I have my own billing company. My appeal rate is probably around 95-97%. U&C reductions are my favorite as I will generate as many appeals necessary to get them to pay the full fee or close to it. I've also used ERISA law with group health plans and won appeals where the carrier tried to recoup overpayments from my clients when they should (by ERISA law) go after the patient for the payment. I worked for carriers for years never knowing what ERISA was because the carriers didn't want us to know because back then (and now) most billers and providers don't know or understand ERISA.
Case in point,on Thursday of last week we received a request for $3300 on claims from January to July of 2018 for a patient of one of my pediatric clients. it was UHC, the plan was group policy covered under ERISA, I sent letter back to them citing ERISA law and referred them to the patient. Their reasoning of the patient having other coverage (primary) was of no concern to us. So here you have what you may not consider an "appeal" but it was an adverse benefit determination but it was retroactive.

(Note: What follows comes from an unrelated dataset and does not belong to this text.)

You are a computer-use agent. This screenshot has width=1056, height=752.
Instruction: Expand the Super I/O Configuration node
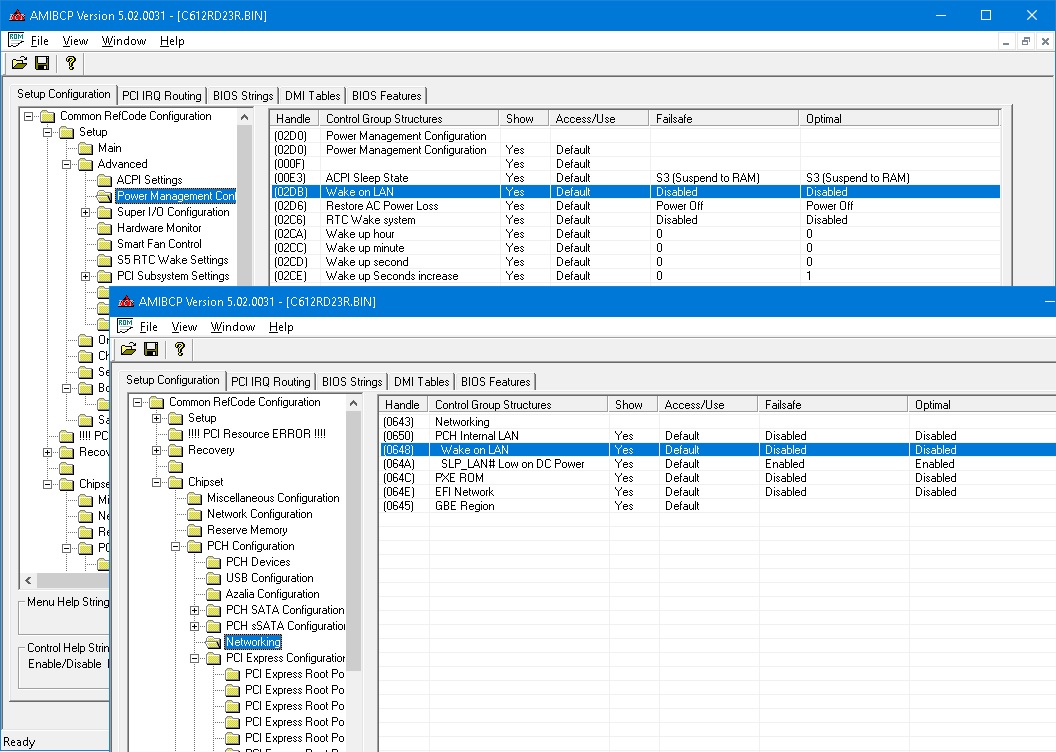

We had another OON surgical claim reduced from $4200 to $2600, I worked up U&C appeal, submitted operative report and we received check for another $500. I appealed again this time with a letter from the doctor, they sent us another $840 for total of $3940.. not bad
Believe me I completely understand your position. When I worked as a claims examiner I wouldn't know how to file an appeal the right way either, my mind was set, my job was to keep the insurance companies money for as long as I could. In fact I can still hear the ringing in my ears the essential phrase drilled into our brains "IF in doubt, knock it out". Translates to deny the claim let them appeal.
By all accounts you said it: "If nothing is denying, an appeal cannot be filed". keyword being "nothing". A claim reduction in benefits is a denial (adverse benefit determination) since "something" isn't paying.